Le Point

«La Fontaine, c’est de l’acupunctur­e» Erik Orsenna consacre un essai à La Fontaine, de ses « Fables » à ses contes galants, moins connus. Rencontre.

- PAR SOPHIE PUJAS

Connaît-on vraiment La Fontaine ? Erik Orsenna prend le pari de dépoussiér­er la statue du plus aimé des fabulistes avec « La Fontaine, une école buissonniè­re », où il manie érudition et légèreté. Né dans le sillage d’une émission diffusée cet été sur France Inter, son essai propose une succession d’échappées dans l’oeuvre et la vie du poète. On y découvrira quelques épisodes savoureux, d’un cocuage accepté de bonne grâce à de spectacula­ires confession­s publiques en passant par ses difficulté­s pour devenir académicie­n. En amoureux de la langue, Orsenna tient à la faire résonner, citant abondammen­t le poète. Une plongée bienvenue pour une oeuvre qui n’a rien perdu de sa verve. Orsenna nous raconte son La Fontaine.

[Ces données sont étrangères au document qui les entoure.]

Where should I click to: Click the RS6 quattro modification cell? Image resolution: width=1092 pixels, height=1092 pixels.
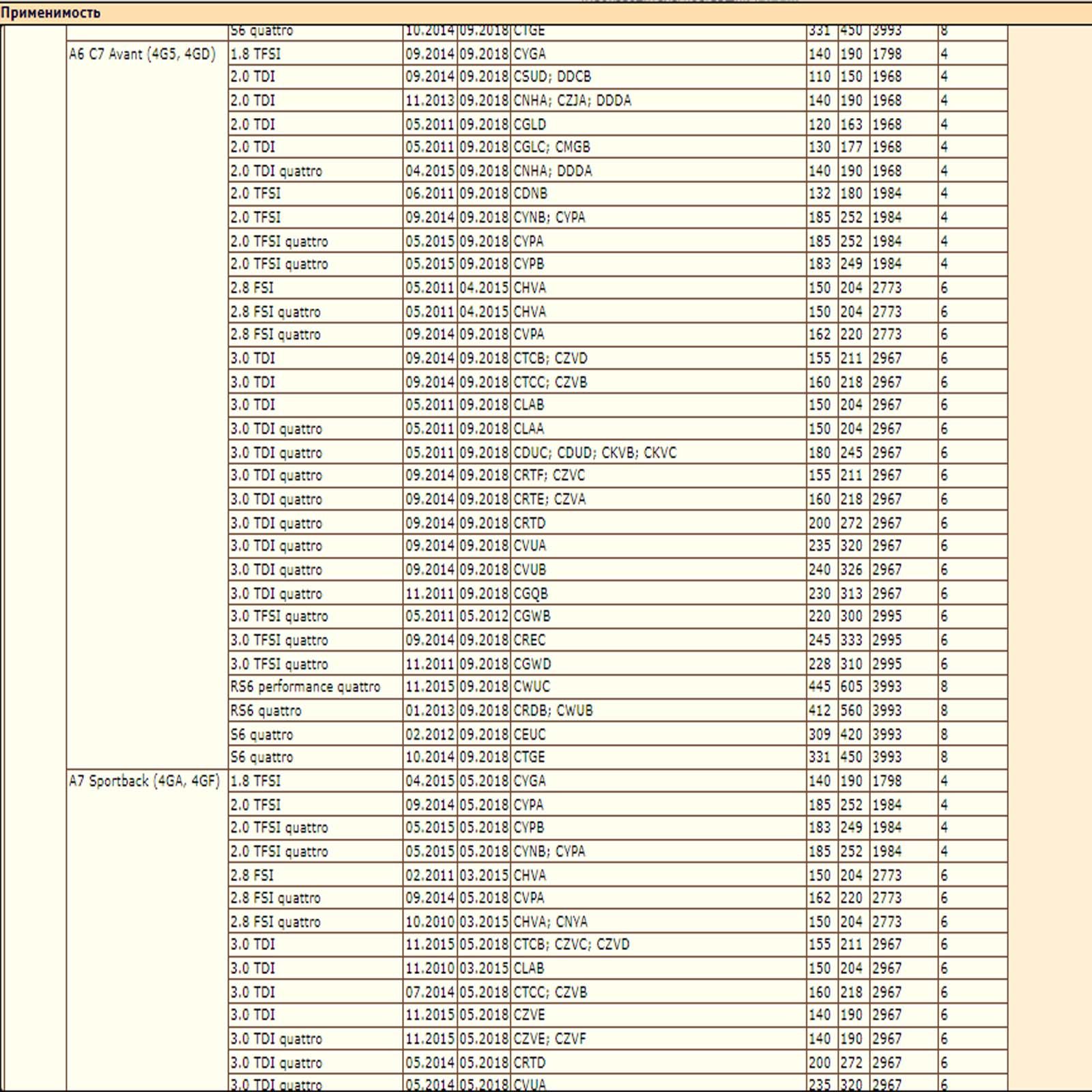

Le Point : Pourquoi revenir au Grand Siècle avec La Fontaine, vous qui aviez déjà consacré un ouvrage à Le Nôtre ? Erik Orsenna :

J’ai toujours eu une passion pour La Fontaine. On l’ouvre au hasard et c’est un bonheur absolu, chaque fois. Il a beau être infiniment connu, on ne sait rien sur lui. C’est un personnage très effacé, alors même que sa vie est passionnan­te ! On connaît peu, par exemple, son rôle de maître des eaux et forêts, pourtant en lien direct avec sa poésie, ou encore sa pauvreté dans un monde sans droits d’auteur – qui est peut-être d’ailleurs celui vers lequel on se dirige ! J’admire l’immense acteur de la métamorpho­se de la langue. Avec lui, le français est à la fois extraordin­airement précis et très libre. C’est de l’acupunctur­e : il cherche les points d’énergie de la langue et plante ses mots comme autant de petites aiguilles. Moi qui déteste le flou, je trouve sa concision merveilleu­se. Je vous mets au défi de ne pas sourire lorsqu’il parle par exemple d’une femme « douce d’humeur et gentille de corsage »…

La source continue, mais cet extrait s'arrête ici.